### YOUR GOAL
In the records below, the lines from the one containing "Click the Learning" through the last are to be reproduced exactly and alone.

### GIVEN ENTRIES
•••••
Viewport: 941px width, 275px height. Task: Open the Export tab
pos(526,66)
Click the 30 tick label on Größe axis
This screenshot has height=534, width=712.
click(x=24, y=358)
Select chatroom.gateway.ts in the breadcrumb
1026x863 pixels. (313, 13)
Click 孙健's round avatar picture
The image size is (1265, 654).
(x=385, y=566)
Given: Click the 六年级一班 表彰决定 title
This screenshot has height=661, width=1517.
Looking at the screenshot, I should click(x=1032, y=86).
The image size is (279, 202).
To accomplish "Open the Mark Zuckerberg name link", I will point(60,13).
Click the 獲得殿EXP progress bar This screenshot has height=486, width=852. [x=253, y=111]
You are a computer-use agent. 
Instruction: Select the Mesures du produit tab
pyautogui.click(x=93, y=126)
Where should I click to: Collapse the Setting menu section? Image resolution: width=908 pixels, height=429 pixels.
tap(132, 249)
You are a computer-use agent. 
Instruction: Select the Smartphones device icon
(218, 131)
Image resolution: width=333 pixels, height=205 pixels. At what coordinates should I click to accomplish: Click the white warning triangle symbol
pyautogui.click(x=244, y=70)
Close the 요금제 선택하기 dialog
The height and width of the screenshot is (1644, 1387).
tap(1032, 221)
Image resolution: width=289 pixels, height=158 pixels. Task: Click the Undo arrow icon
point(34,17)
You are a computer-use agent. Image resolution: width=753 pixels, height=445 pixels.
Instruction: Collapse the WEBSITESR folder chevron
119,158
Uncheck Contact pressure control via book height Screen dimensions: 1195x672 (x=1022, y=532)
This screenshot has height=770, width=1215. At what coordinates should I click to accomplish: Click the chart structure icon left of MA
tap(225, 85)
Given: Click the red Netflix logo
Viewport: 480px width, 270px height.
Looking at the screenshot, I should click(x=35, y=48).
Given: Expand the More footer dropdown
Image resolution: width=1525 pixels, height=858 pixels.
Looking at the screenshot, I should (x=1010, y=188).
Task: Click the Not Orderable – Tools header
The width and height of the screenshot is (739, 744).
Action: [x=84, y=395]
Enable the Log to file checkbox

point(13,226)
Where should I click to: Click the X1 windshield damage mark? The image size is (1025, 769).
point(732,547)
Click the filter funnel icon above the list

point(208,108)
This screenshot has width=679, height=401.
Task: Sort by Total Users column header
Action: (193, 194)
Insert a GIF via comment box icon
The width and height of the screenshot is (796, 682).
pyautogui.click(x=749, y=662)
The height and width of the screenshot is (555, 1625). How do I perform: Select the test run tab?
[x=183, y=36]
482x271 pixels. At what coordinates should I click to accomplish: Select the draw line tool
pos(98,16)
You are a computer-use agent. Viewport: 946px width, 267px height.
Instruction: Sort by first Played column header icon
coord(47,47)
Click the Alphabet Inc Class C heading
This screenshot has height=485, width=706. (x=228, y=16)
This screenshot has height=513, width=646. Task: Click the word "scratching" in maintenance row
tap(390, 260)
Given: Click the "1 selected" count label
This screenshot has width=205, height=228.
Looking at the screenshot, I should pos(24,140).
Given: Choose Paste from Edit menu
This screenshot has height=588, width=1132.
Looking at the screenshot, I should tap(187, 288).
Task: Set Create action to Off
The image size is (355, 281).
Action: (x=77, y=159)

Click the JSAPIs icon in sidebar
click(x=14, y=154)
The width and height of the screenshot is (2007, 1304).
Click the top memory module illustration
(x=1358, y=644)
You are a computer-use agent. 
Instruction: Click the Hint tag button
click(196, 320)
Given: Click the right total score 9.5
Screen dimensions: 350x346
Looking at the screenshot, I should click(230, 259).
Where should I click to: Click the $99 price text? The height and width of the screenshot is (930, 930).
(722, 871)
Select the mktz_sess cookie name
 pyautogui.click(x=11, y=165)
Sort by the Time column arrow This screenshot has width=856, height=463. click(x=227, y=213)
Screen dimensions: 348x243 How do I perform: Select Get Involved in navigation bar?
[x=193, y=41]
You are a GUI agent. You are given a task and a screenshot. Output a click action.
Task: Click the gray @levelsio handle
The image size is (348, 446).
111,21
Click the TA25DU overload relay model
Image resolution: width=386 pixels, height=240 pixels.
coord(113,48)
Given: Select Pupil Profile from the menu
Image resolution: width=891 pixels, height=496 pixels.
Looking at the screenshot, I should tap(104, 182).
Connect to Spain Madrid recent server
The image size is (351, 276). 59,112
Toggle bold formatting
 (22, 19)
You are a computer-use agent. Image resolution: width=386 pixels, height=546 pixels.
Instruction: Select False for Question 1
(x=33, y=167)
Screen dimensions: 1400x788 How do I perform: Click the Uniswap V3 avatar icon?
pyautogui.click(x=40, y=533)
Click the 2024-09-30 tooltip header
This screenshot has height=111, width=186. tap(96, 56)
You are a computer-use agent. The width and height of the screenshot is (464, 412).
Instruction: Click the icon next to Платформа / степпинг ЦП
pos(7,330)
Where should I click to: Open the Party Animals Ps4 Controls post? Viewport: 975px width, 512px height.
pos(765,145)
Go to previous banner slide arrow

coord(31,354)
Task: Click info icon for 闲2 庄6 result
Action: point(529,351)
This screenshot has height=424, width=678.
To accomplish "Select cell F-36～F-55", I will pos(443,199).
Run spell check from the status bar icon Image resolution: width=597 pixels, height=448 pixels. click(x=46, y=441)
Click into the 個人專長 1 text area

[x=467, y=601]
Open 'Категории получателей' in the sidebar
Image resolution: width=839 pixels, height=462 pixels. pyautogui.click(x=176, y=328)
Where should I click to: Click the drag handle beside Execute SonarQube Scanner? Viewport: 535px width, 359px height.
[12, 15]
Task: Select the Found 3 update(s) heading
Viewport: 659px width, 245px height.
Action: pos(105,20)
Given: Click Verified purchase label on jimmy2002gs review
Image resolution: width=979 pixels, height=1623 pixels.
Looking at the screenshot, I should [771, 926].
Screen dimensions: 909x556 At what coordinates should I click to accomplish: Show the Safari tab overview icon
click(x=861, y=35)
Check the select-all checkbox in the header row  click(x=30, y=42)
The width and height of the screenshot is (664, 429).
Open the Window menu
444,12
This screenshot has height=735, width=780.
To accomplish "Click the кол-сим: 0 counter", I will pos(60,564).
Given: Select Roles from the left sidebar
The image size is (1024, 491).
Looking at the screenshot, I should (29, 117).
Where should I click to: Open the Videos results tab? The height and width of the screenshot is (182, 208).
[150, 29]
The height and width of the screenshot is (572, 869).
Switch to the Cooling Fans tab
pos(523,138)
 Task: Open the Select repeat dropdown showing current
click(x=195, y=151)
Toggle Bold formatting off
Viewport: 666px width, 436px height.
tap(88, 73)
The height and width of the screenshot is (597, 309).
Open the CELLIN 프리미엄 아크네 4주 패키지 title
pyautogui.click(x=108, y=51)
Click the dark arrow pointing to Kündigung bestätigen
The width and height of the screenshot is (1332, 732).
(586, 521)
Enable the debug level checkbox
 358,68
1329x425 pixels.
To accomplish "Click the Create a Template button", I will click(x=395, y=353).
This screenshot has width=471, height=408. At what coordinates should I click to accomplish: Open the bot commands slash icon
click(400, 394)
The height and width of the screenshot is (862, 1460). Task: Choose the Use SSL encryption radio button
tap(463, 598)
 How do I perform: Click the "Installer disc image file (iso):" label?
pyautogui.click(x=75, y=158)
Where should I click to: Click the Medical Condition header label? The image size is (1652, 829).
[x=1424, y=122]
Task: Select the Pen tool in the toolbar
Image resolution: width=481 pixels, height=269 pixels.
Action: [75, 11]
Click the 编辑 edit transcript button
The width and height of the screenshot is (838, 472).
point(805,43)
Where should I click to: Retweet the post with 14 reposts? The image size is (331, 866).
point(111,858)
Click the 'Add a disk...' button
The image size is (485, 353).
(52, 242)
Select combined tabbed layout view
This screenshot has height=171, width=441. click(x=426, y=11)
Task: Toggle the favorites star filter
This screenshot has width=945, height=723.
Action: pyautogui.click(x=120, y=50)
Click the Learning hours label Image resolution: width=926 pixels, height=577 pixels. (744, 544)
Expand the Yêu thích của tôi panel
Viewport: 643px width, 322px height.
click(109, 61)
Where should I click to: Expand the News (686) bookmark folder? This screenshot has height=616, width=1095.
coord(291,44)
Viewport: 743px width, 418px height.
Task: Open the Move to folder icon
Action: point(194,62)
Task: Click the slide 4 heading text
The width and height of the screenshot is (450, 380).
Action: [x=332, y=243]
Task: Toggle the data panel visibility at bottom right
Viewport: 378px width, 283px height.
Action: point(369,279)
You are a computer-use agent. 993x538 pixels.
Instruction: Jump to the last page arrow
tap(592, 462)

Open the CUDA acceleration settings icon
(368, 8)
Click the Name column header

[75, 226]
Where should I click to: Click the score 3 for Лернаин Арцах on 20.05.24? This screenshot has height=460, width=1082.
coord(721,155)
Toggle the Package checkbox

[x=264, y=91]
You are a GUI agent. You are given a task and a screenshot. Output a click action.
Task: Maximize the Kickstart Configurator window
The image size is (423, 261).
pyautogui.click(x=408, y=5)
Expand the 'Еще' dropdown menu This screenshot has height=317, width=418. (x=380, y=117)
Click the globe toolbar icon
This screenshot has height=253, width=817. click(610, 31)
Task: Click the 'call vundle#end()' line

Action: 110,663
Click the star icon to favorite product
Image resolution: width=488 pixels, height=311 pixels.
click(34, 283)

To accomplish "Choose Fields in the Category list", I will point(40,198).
•••••
### ANSWER TO THE EXERCISE
Click the Learning hours label Image resolution: width=926 pixels, height=577 pixels. (744, 544)
Expand the Yêu thích của tôi panel
Viewport: 643px width, 322px height.
click(109, 61)
Where should I click to: Expand the News (686) bookmark folder? This screenshot has height=616, width=1095.
coord(291,44)
Viewport: 743px width, 418px height.
Task: Open the Move to folder icon
Action: point(194,62)
Task: Click the slide 4 heading text
The width and height of the screenshot is (450, 380).
Action: [x=332, y=243]
Task: Toggle the data panel visibility at bottom right
Viewport: 378px width, 283px height.
Action: point(369,279)
You are a computer-use agent. 993x538 pixels.
Instruction: Jump to the last page arrow
tap(592, 462)

Open the CUDA acceleration settings icon
(368, 8)
Click the Name column header

[75, 226]
Where should I click to: Click the score 3 for Лернаин Арцах on 20.05.24? This screenshot has height=460, width=1082.
coord(721,155)
Toggle the Package checkbox

[x=264, y=91]
You are a GUI agent. You are given a task and a screenshot. Output a click action.
Task: Maximize the Kickstart Configurator window
The image size is (423, 261).
pyautogui.click(x=408, y=5)
Expand the 'Еще' dropdown menu This screenshot has height=317, width=418. (x=380, y=117)
Click the globe toolbar icon
This screenshot has height=253, width=817. click(610, 31)
Task: Click the 'call vundle#end()' line

Action: 110,663
Click the star icon to favorite product
Image resolution: width=488 pixels, height=311 pixels.
click(34, 283)

To accomplish "Choose Fields in the Category list", I will point(40,198).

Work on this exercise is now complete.